Punk ist nichts für Erwachsene

Als nächstes wollten die Forscher herausfinden, wie sich der Gesang verändert, sobald die Vögel geschlechtsreif werden. Um den Einfluss von Jahreszeiten und Geschlechtshormonen zu testen, experimentierten die Forscher mit Faktoren wie Tageslicht und Testosteron. Und tatsächlich: je mehr Licht und je mehr Testosteron, desto mehr veränderte sich der Gesang weg vom Kanarienpunk in Richtung Kanarienklassik. Statt die punkigen Zufallssequenzen einfach nur nachzuahmen, wiederholten die Tiere in klassischer Kanarienvogelmanier einzelne Passagen und bildeten auf diese Weise erkennbare Strophen, deren Reihenfolge sie losgelöst vom Original immer wieder veränderten. Wie schnell der Wandel von Punk zu Klassik erfolgte, hing davon ab, in welchem Tempo die Vögel Licht und Hormonen ausgesetzt waren. So hatten zwei der sechs Vögel Testosteron-Implantate und mehr Tageslicht als die vier anderen bekommen und entsprechend schneller ein klassisches Repertoire entwickelt. Mit anderen Worten: Die Beschallung mit "Canary Punk Rock" hat die Entwicklung des klassischen Gesangs nicht verhindert, sondern nur verzögert.

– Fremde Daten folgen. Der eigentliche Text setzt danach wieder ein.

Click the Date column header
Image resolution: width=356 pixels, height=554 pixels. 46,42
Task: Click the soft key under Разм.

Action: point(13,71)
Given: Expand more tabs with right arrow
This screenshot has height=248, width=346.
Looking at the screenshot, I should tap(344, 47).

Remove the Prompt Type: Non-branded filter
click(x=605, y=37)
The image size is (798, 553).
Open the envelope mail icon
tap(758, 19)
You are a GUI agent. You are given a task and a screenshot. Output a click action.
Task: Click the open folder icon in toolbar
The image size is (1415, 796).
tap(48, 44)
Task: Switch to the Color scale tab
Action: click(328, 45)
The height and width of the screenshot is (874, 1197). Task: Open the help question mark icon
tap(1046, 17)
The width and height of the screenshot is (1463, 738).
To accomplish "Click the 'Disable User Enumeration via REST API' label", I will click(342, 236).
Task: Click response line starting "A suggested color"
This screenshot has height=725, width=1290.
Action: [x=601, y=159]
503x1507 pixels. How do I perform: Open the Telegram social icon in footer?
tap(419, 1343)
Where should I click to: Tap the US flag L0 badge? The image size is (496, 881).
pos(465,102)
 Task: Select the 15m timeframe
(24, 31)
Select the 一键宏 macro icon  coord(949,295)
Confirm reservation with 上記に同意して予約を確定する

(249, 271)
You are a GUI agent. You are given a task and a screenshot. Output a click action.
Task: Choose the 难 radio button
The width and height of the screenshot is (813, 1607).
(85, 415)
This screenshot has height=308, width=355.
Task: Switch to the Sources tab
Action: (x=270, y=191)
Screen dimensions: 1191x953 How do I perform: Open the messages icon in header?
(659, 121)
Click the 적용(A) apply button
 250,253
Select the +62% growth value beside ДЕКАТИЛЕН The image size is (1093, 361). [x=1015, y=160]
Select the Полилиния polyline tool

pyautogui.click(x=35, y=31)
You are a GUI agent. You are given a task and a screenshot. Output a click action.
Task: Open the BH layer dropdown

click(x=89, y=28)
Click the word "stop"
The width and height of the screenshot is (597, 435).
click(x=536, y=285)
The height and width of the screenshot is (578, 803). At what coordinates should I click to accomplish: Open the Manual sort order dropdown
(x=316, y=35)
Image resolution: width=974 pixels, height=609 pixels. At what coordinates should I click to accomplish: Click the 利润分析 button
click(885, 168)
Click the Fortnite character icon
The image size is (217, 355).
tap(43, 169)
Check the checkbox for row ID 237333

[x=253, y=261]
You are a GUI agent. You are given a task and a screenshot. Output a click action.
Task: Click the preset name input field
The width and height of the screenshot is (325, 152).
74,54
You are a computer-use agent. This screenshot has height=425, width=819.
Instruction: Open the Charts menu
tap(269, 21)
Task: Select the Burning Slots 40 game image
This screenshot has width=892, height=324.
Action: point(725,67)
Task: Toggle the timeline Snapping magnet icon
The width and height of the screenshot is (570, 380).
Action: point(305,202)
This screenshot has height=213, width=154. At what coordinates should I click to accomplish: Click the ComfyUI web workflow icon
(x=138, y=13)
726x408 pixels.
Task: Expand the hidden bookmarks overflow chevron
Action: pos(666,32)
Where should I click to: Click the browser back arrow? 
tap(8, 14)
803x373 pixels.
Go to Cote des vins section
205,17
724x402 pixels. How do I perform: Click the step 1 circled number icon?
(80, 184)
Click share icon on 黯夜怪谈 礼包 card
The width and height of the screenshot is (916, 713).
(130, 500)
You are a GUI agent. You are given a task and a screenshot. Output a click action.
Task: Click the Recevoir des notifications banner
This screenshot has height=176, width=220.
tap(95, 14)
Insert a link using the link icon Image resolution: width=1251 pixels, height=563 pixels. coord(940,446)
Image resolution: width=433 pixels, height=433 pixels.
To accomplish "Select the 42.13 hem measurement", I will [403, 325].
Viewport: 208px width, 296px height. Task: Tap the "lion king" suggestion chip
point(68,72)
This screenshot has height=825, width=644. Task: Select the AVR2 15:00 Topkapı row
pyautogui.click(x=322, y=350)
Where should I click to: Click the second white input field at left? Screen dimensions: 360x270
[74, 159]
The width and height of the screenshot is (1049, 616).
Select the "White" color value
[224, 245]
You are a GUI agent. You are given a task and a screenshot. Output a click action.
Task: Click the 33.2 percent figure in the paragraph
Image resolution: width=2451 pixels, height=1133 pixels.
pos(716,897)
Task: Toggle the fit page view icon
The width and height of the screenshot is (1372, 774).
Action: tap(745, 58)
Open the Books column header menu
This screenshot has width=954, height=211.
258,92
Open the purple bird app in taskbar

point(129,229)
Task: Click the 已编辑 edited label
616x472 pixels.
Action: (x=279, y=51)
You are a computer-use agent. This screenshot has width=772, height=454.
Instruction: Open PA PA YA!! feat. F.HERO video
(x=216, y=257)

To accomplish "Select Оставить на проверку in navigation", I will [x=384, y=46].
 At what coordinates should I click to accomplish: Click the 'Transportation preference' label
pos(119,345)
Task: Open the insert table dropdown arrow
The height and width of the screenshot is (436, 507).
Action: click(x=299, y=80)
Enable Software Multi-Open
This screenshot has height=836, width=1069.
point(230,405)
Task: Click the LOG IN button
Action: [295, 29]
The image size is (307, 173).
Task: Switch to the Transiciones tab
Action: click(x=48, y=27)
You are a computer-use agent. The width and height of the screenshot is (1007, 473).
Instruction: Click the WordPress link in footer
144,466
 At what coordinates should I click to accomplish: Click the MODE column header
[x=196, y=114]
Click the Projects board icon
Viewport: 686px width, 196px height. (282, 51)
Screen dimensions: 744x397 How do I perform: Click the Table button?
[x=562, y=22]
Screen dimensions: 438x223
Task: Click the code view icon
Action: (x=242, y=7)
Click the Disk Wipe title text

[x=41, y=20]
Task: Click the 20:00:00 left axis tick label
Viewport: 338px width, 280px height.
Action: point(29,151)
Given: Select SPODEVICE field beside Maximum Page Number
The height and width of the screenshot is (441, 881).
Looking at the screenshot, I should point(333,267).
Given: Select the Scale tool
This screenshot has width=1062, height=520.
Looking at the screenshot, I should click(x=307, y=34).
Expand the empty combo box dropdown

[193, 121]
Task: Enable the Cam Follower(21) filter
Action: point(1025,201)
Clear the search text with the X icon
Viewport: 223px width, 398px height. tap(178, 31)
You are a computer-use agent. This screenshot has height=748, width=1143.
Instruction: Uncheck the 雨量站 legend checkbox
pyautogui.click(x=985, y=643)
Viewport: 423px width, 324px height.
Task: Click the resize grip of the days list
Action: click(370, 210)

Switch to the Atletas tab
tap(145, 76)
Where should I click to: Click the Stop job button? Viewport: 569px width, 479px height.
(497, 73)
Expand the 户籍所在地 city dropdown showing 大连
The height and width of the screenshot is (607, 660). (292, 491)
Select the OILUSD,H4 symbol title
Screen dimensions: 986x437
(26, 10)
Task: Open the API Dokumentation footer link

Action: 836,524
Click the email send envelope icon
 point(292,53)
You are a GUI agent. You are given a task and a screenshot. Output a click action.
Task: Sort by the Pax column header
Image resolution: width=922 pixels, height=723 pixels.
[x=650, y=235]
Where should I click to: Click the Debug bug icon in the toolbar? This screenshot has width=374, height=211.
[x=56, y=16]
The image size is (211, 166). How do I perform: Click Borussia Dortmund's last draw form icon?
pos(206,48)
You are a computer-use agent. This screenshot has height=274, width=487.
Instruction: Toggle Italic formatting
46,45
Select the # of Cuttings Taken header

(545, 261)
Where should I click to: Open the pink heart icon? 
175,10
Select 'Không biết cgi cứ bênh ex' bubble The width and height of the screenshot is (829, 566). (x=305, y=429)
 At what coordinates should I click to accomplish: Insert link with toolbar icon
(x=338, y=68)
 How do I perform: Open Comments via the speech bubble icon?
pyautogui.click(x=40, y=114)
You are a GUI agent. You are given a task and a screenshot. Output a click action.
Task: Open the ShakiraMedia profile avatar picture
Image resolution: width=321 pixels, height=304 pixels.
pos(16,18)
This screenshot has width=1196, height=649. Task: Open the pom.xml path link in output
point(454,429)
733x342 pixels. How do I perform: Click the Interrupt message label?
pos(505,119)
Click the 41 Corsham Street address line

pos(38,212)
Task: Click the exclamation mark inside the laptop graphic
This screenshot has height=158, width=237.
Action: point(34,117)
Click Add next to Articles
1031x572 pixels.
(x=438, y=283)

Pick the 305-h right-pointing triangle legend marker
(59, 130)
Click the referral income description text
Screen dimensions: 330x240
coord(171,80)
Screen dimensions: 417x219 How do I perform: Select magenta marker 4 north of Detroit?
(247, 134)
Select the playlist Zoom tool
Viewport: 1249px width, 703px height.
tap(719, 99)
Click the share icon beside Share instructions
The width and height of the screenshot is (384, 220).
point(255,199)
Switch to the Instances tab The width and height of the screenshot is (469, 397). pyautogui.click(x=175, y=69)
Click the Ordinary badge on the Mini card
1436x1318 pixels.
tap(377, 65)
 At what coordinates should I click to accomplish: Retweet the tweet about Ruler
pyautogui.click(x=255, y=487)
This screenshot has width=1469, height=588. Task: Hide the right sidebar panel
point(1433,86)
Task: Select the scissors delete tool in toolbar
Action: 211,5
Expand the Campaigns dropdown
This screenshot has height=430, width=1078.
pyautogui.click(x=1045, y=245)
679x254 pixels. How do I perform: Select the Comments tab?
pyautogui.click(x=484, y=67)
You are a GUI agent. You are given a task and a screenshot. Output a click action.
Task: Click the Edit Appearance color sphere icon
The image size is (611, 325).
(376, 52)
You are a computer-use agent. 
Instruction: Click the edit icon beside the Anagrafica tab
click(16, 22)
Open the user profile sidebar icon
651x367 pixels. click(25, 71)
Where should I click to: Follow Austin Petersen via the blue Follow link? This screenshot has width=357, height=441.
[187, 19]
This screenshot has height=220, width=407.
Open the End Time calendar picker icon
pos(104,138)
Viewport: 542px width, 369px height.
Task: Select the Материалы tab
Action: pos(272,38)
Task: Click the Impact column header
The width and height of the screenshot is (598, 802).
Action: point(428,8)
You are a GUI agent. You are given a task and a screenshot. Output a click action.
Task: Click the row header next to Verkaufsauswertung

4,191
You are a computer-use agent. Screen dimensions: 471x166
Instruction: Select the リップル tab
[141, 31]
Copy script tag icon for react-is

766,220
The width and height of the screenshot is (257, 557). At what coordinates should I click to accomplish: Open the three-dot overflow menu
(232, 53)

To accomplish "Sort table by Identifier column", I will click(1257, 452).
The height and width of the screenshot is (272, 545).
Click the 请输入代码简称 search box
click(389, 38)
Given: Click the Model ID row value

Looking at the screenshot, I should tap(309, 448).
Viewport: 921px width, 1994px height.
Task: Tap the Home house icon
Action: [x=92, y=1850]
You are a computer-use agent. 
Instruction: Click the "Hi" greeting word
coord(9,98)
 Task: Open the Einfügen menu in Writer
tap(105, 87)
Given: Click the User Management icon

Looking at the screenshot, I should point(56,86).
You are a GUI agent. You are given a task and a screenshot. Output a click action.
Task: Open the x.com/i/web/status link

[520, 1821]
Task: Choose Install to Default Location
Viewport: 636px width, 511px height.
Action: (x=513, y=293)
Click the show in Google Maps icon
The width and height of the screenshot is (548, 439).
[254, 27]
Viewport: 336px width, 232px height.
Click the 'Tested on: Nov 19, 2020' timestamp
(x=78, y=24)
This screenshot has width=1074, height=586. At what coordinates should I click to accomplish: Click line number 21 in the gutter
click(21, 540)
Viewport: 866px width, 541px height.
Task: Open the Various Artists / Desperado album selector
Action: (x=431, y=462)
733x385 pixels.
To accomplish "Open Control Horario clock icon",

Natürlich war auch damit das Experiment noch nicht zu Ende. Die Vögel wurden weiter beobachtet und es zeigte sich, dass diejenigen, die während ihrer Lernphase in der Lage waren, die disparaten Sequenzen des "Random Walk" perfekt zu imitieren, auch als Erwachsene ab und zu ein paar Melodien aus ihrer Punkphase zwitscherten. Sie konnten ohne weiteres zwischen Punk und Klassik hin- und herwechseln. Um jedoch Weibchen anzulocken, mussten sie das klassische Repertoire einsetzen.

Daraus zogen die Forscher den Schluss, dass auch für Kanarienvögel gilt: als Jugendlicher kann man rumexperimentieren, als Erwachsener jedoch muss man sich den Konventionen unterwerfen. Es sei denn, man verzichtet auf Nachkommen.